(341f) Purification of Human Antibodies by Using Liquid/Liquid Extraction

To our knowledge, two approaches have been followed for the purification of glycoproteins: methods based on the affinity and specificity of lectins for particular carbohydrates bounded to the protein and methods based on the differences in charge of the different proteins as a result of slight differences in the carbohydrate composition (pellicular ion exchange chromatography). Aqueous two-phase extraction is a well-established technique with wide spread use in laboratory separations and some impact in industrial scale separations. For either industrial or recombinant proteins the method offers notable advantages. The principles of aqueous two-phase extraction are quite simple.

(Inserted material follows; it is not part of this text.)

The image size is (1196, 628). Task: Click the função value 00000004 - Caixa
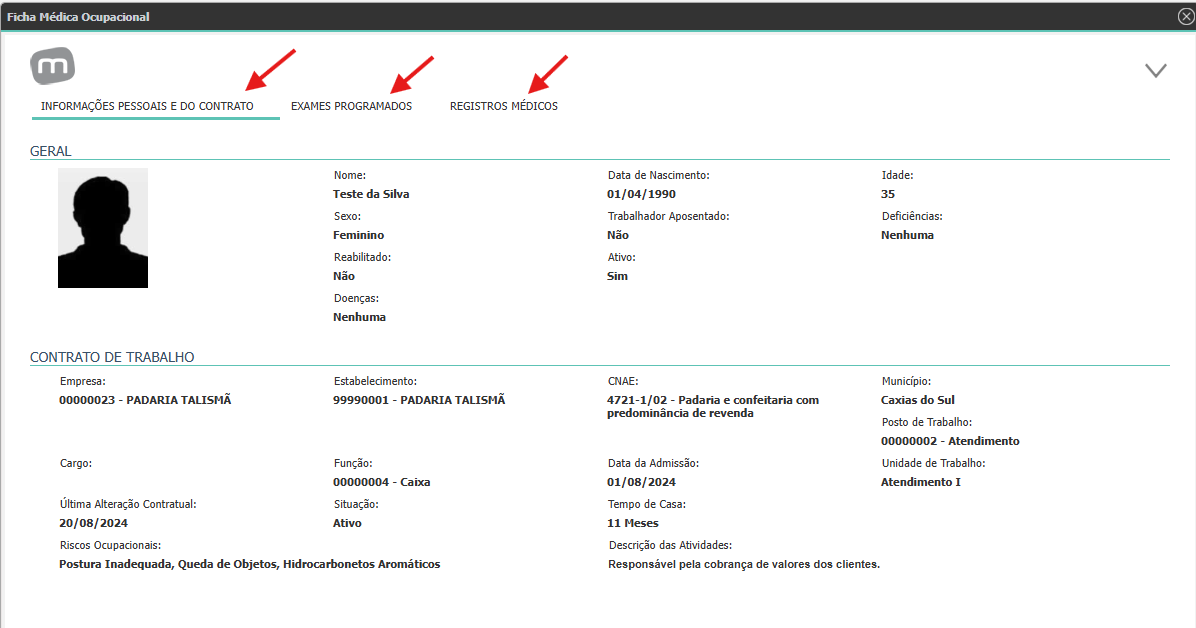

Mixing two hydrophilic polymers or one hydrophilic polymer and a salt at well-defined concentrations forms two equilibrated liquid phases. Proteins and other biological materials distribute unequally between the two phases. We have investigated the use of aqueous two phase systems for the purification of a human antibody from a cell extract. The antibody was expressed either fully glycosylated or de-glycosylated. We show that by using a poly(ethylene)glycol/phosphate system in combination with an interface precipitation step it is possible to recover 80 percent of the antibody with a 10-fold purity. The method is simple, very robust, and easy to scale up. We showed that a 100-fold increase in scale does not recovery or purity.